Chapter 39 Exercises: Race, Representation, and Data Justice

DataField.Dev

Chapter 39 Exercises: Race, Representation, and Data Justice

Exercise 39.1 — Census Undercount Impact Analysis (Individual, 60 minutes)

Using publicly available data from the Census Bureau's Post-Enumeration Survey (available at census.gov), complete the following:

Part A: Identify the five states with the largest estimated net undercount for Hispanic residents and the five states with the largest estimated net undercount for Black residents in the 2020 Census. Are there any states that appear on both lists?
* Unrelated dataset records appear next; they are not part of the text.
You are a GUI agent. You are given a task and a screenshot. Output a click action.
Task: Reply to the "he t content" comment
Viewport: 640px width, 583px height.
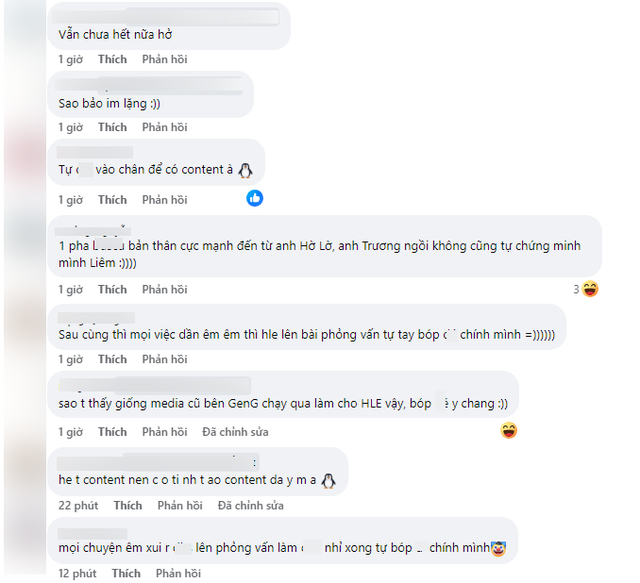[x=179, y=506]
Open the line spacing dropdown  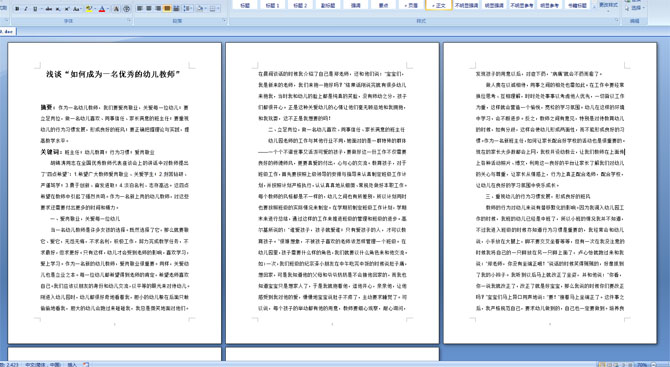click(x=189, y=8)
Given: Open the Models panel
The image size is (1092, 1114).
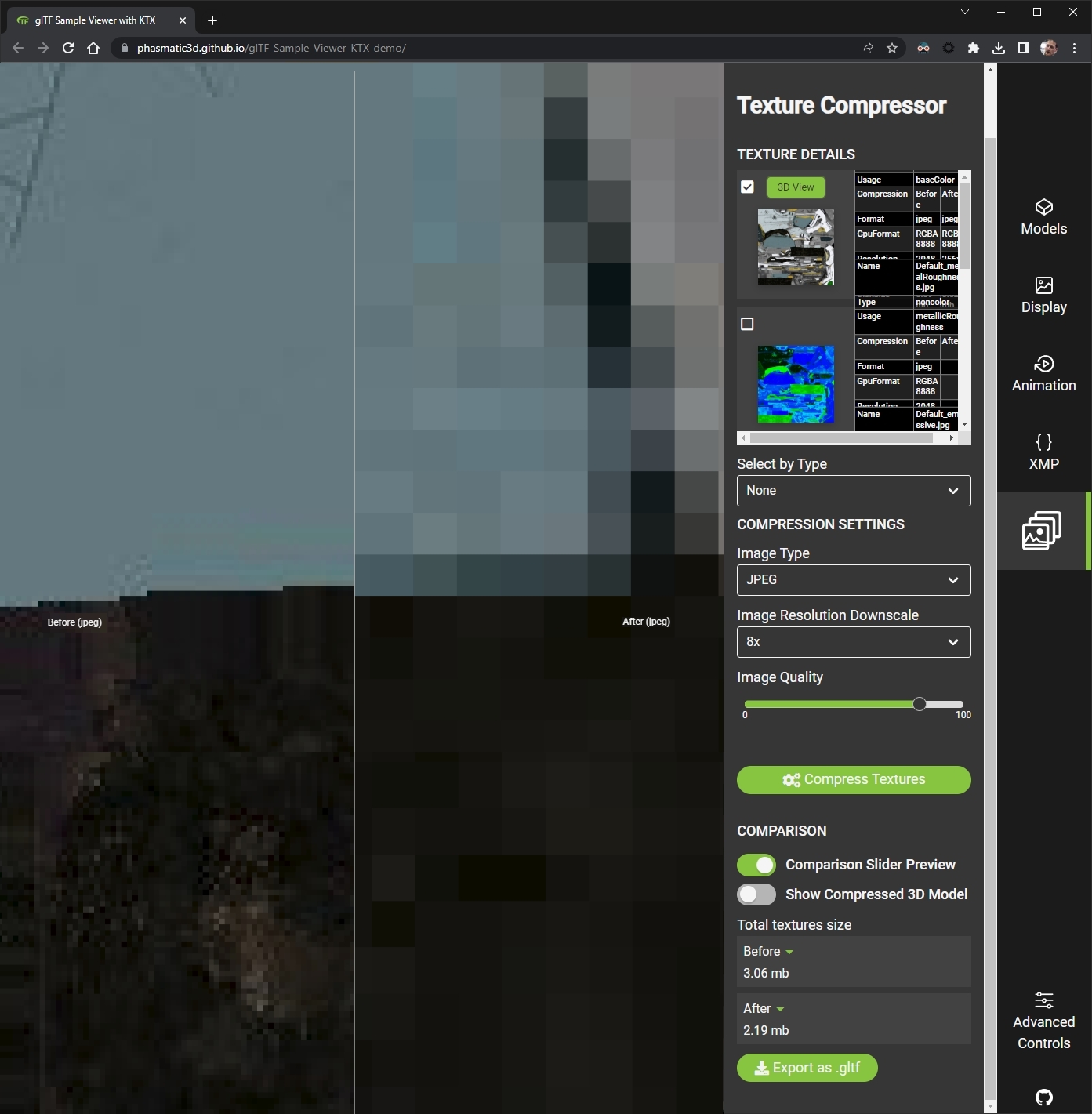Looking at the screenshot, I should [1043, 216].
Part B: For each of those states, look up the current congressional delegation and determine whether any congressional districts are designated as majority-minority districts (districts where a racial or ethnic minority group constitutes a majority of the voting-age population).

Part C: Write a 400-word analysis explaining how the undercount in those specific states could affect: (a) congressional apportionment; (b) the drawing of majority-minority districts; (c) federal funding distributions. Be specific about the mechanisms of each effect.
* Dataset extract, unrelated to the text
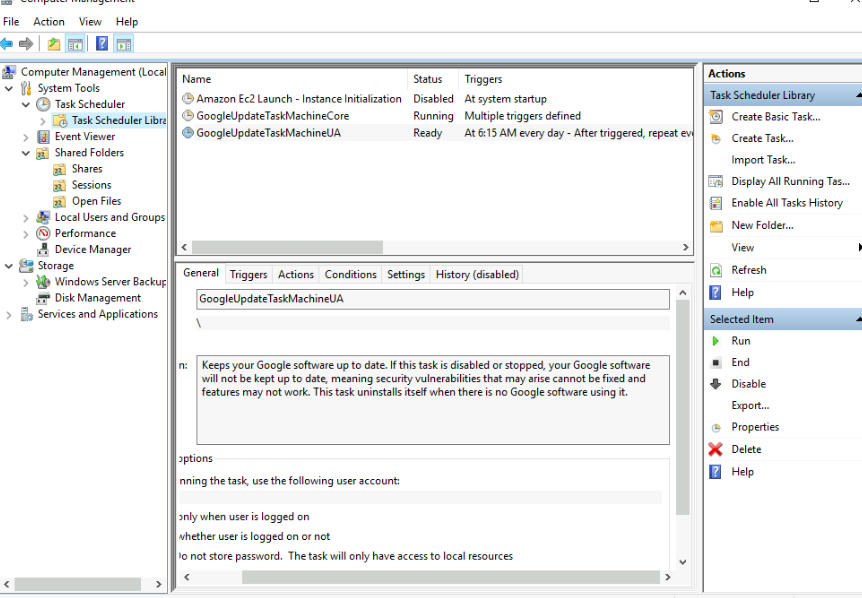The image size is (862, 598).
Task: Click the green Refresh icon
Action: coord(715,270)
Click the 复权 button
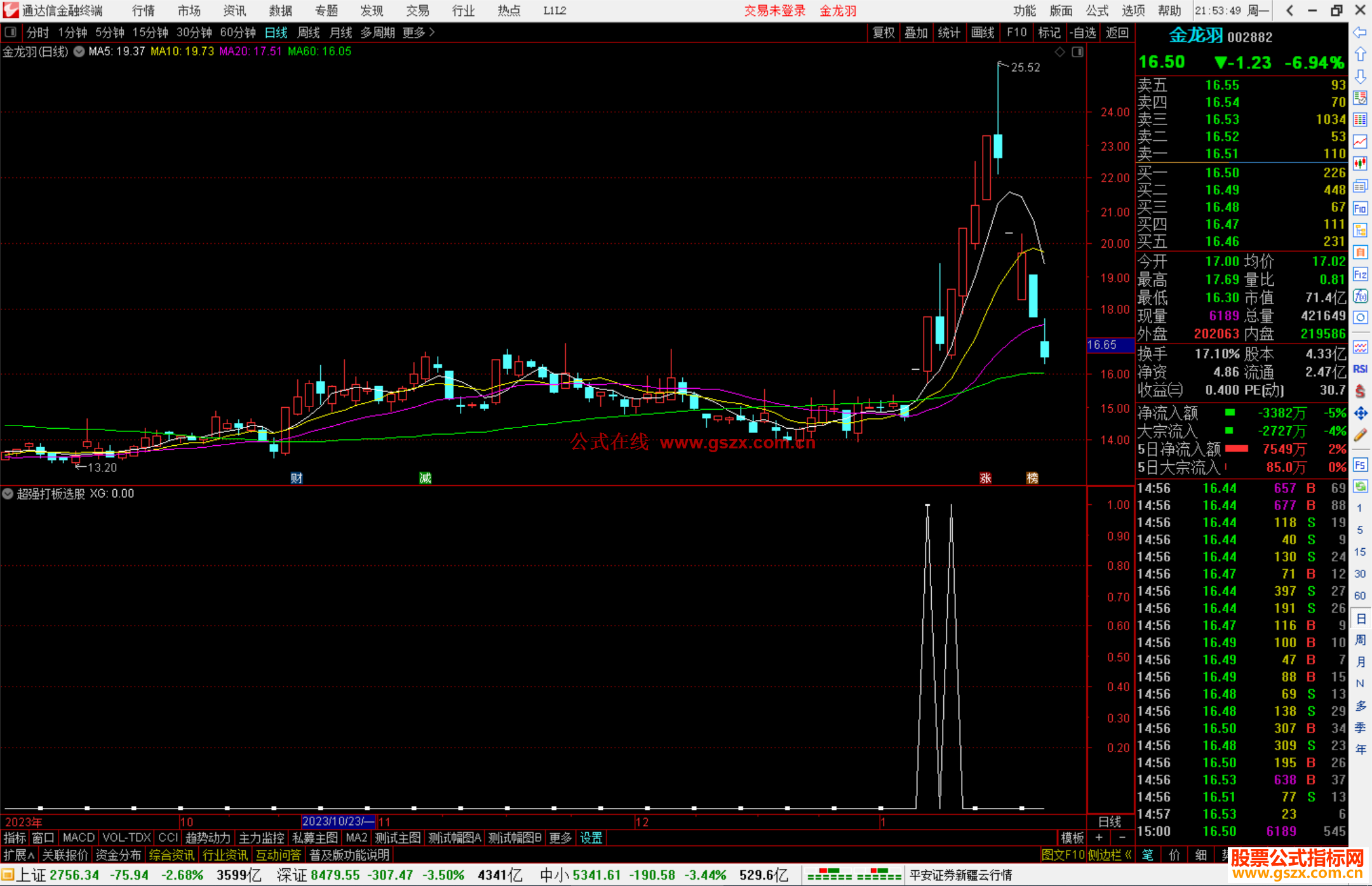Image resolution: width=1372 pixels, height=886 pixels. click(x=884, y=32)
Part D: Research one federal program with a funding formula based directly on Census counts. Describe the formula and estimate the per-person impact of a 5% undercount in a state where the affected population constitutes 15% of the total.

Exercise 39.2 — Polling Methodology Audit (Pairs, 45 minutes)

Locate two publicly released polls from the same state and the same 30-day period from a recent election cycle. The polls should ideally be on the same race or ballot measure. Try to find polls with different levels of methodological transparency.

For each poll, answer the following questions if the information is available:

What was the racial/ethnic composition of the sample?
What weighting variables were used?
Were results reported separately for any racial/ethnic subgroups?
What was the margin of error for any reported subgroup results?
Was the survey fielded in languages other than English?
What was the overall response rate, and was a differential response rate by subgroup reported?

Compare the two polls on these dimensions. Which is more methodologically transparent? Which is likely to produce more reliable estimates for minority subgroups? Write a 300-word memo addressed to a campaign analytics director recommending which poll's results they should weight more heavily in their decision-making, and why.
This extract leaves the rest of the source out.